2. Night sweats. After falling asleep, the head sweats a lot, especially after crying.
3. Calcium deficiency can also be manifested by poor mental state, poor appetite, lack of interest in the surrounding environment, convulsions, mental retardation, and decreased immune function.
4. Abnormal temperament. Babies with calcium deficiency have a strange temper. They are often irritated, crying, restless and difficult to look after.
5. The closure delay of the anterior fontanelle. Anterior fontanel usually closes between 1 and 1.5 years old. Calcium deficient babies usually remain unclosed after 1 and a half years old, forming a square skull.
6. Occipital baldness. Calcium-deficient babies are prone to sweating, and usually the hair on the back of the head is polished to form occipital baldness. Occipital alopecia can be a response to calcium deficiency in some cases, but it is not absolute.
7. Slow growth, late learning to walk and deformity of bones and joints. Most children with calcium deficiency learn to walk at about 1 year old, or they may have soft bones, such as “X” or “O” legs, muscles, weak muscles and painful leg bones.
8. Muscle tendon relaxation. Calcium deficiency can lead to muscle-tendon relaxation. Relaxation of intestinal wall muscles can cause gas accumulation in the intestinal cavity and form abdominal enlargement like frog’s abdomen. Relaxation of the spine tendon can cause kyphosis, pectus carinatum and pain in the sternum.
9. Proliferation of rachitic rosary costal cartilage.

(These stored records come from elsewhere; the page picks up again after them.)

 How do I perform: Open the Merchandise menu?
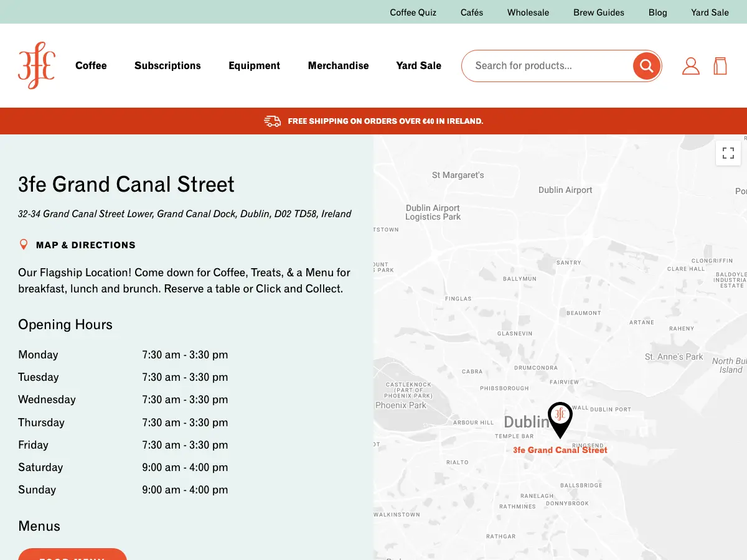(x=338, y=65)
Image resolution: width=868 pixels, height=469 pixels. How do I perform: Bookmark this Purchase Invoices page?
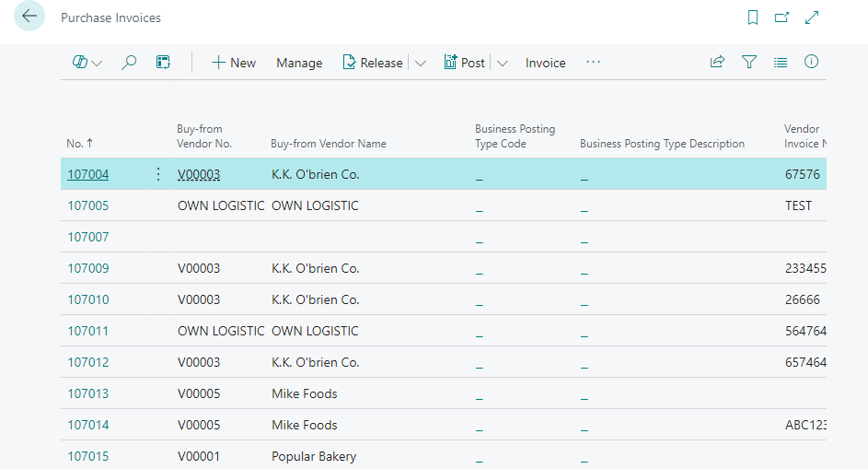753,18
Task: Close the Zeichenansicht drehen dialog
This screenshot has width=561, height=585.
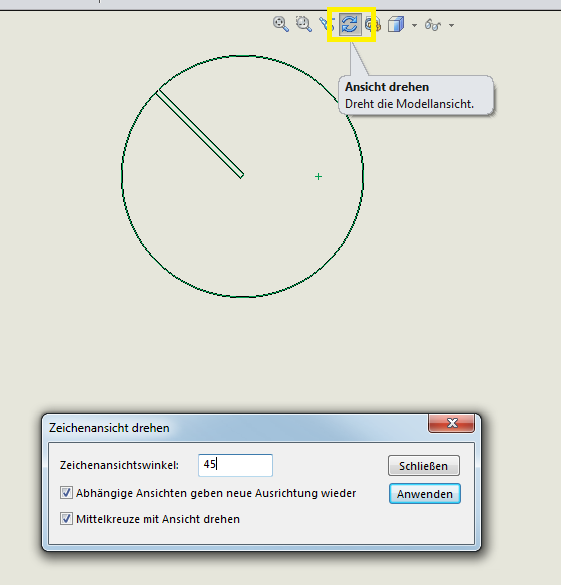Action: 452,423
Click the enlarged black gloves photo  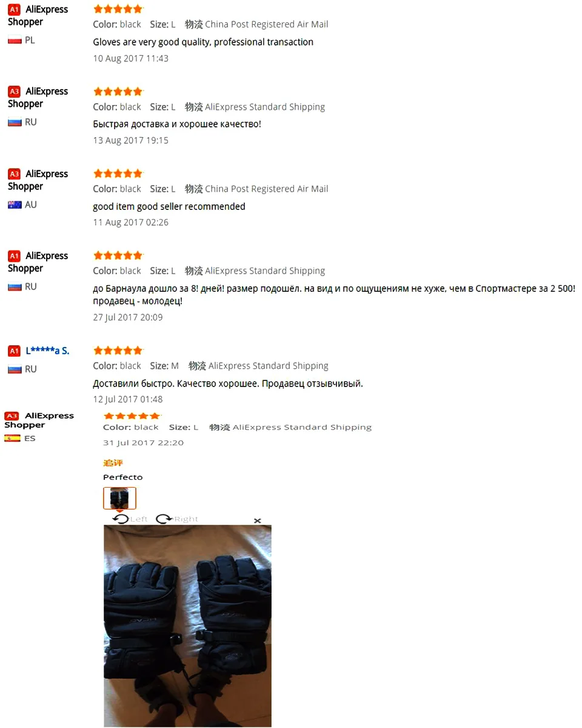(x=187, y=625)
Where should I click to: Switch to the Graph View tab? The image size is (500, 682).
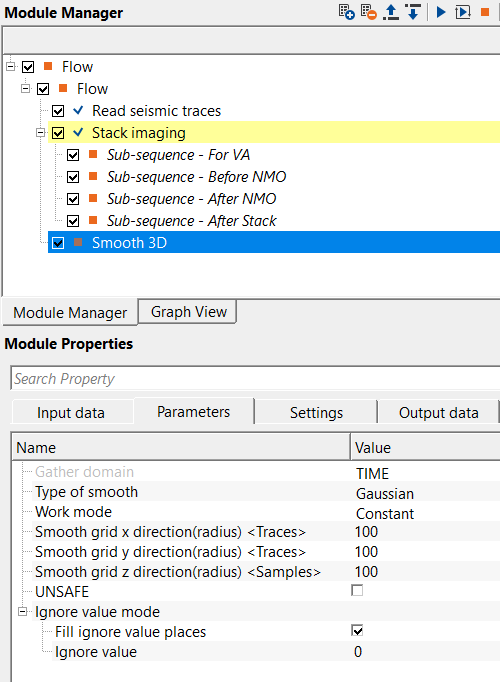coord(189,312)
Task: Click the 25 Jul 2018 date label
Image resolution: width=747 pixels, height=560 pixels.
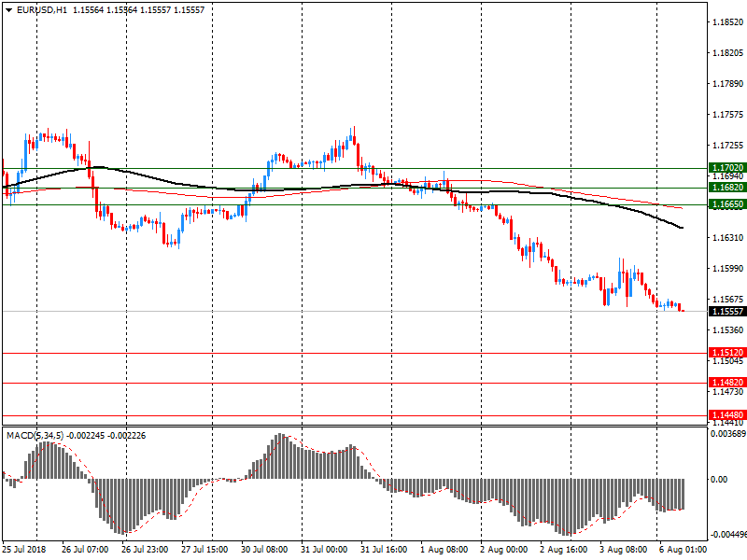Action: [23, 551]
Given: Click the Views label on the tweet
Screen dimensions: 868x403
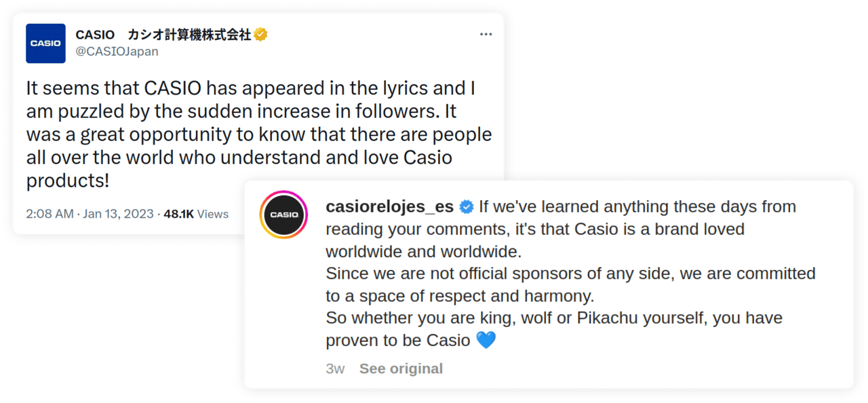Looking at the screenshot, I should [x=213, y=214].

When neonates are short of calcium, the cartilage proliferation of each rib is like beads, which often oppresses the lungs and makes the neonates ventilate poorly and easily suffer from tracheitis and pneumonia.

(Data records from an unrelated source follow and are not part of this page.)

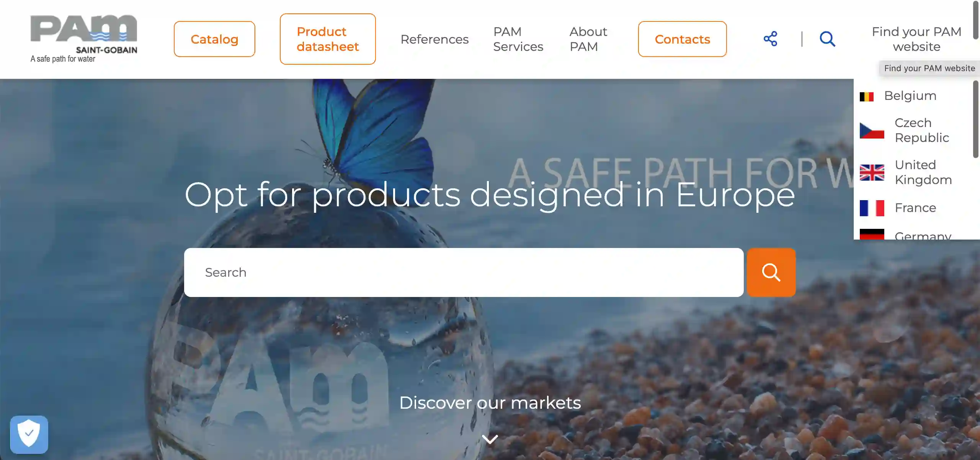Click the down chevron below Discover our markets

[x=490, y=439]
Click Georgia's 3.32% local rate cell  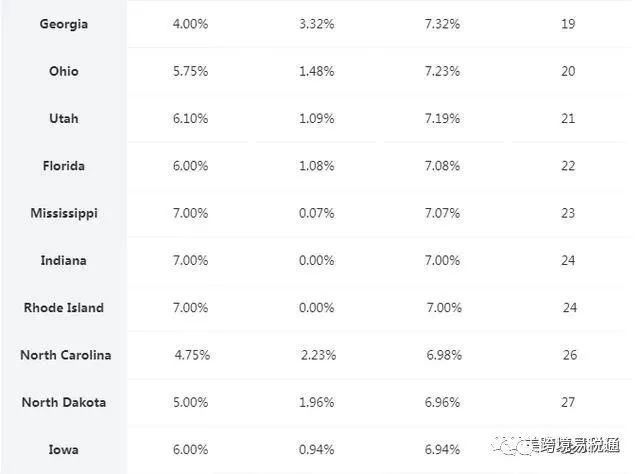pos(317,24)
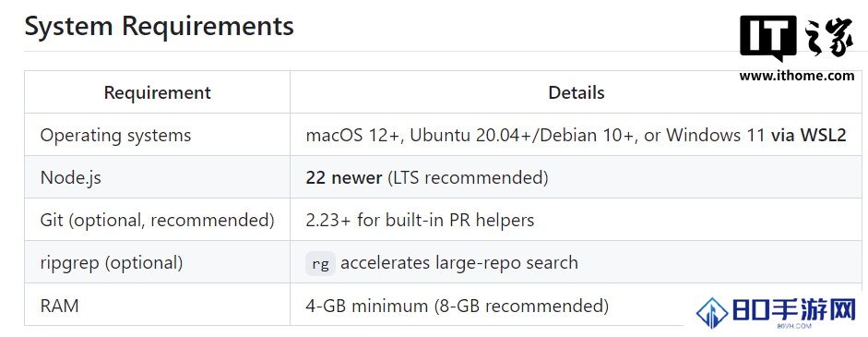This screenshot has height=337, width=868.
Task: Click the accelerates large-repo search text
Action: pos(459,263)
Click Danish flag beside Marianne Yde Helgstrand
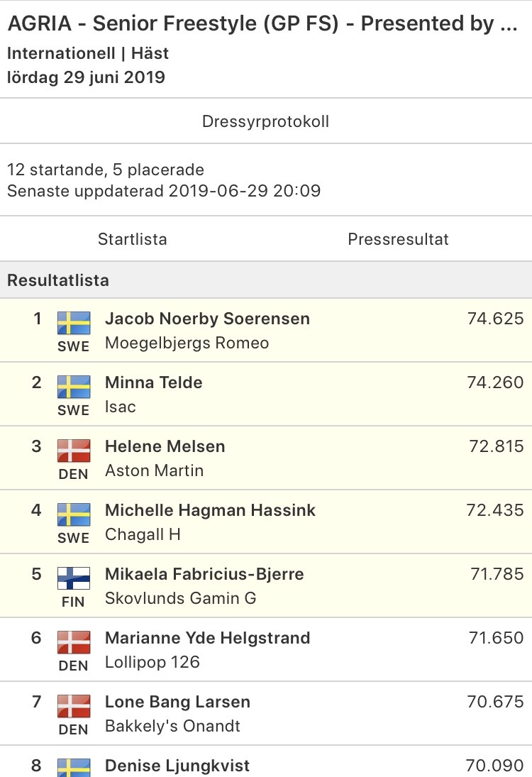Screen dimensions: 532x777 (x=74, y=642)
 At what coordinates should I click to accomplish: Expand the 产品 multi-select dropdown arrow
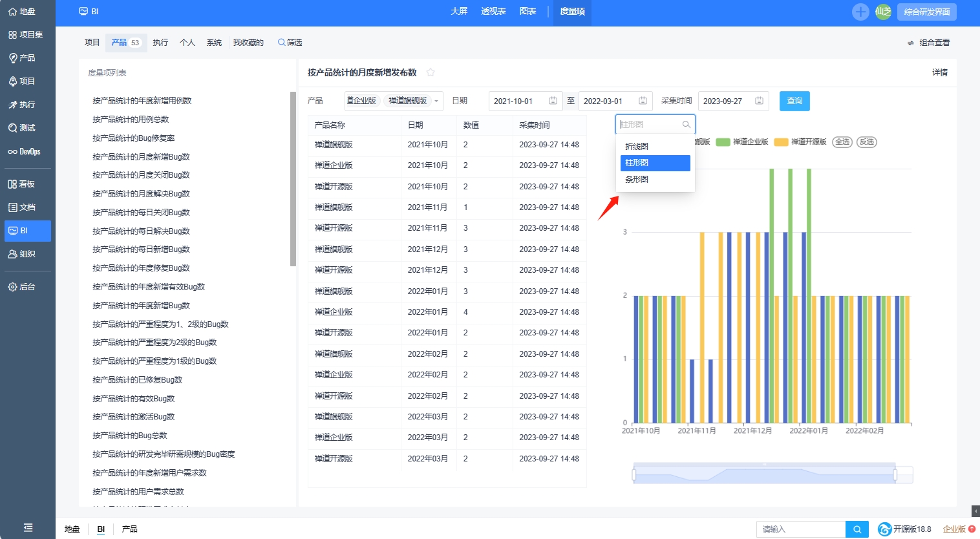436,101
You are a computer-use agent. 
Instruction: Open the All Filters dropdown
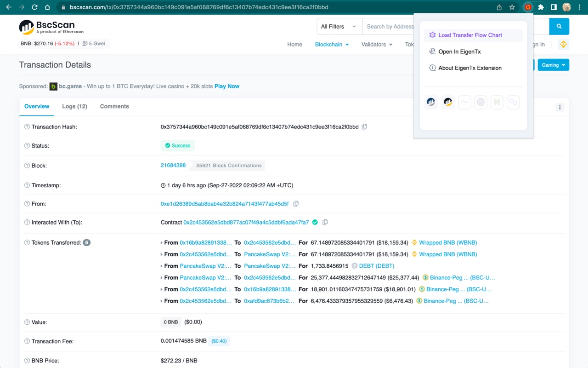pyautogui.click(x=339, y=27)
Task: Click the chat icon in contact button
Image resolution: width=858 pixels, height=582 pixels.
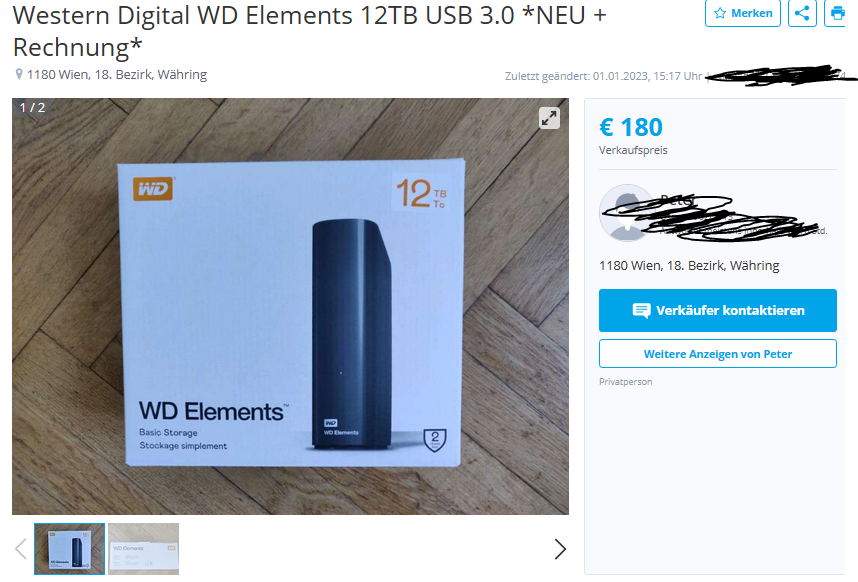Action: click(641, 311)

10. Late teeth growth and uneven teeth arrangement. Some babies still have no teeth when they are 1 and a half years old, or their teeth are dysplasia, malocclusion, uneven, loose or fall off prematurely.
11. Infant eczema occurs mostly on the top of the head, face and behind the ear. Serious eczema can spread all over the body. Erythema and papules appeared in the affected area, and then became blisters, eroded and formed a scab.

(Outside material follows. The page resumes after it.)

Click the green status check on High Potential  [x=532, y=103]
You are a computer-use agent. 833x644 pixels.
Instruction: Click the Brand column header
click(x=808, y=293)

12. Calcium deficiency can also cause the baby’s immunity and resistance to decline, so the baby often has a cold, fever, diarrhea.
If the baby has some of the above manifestations, it may be the performance of calcium deficiency, but note that these symptoms do not mean that the baby must be calcium deficiency. When the baby is short of calcium, mothers should not blindly fill the baby. If the baby does not drink enough milk every day, it is easy to get sick frequently. If supplementary food is added more singly, the baby’s calcium deficiency rate is relatively high. It must be supplemented safely and reasonably under the guidance of the doctor.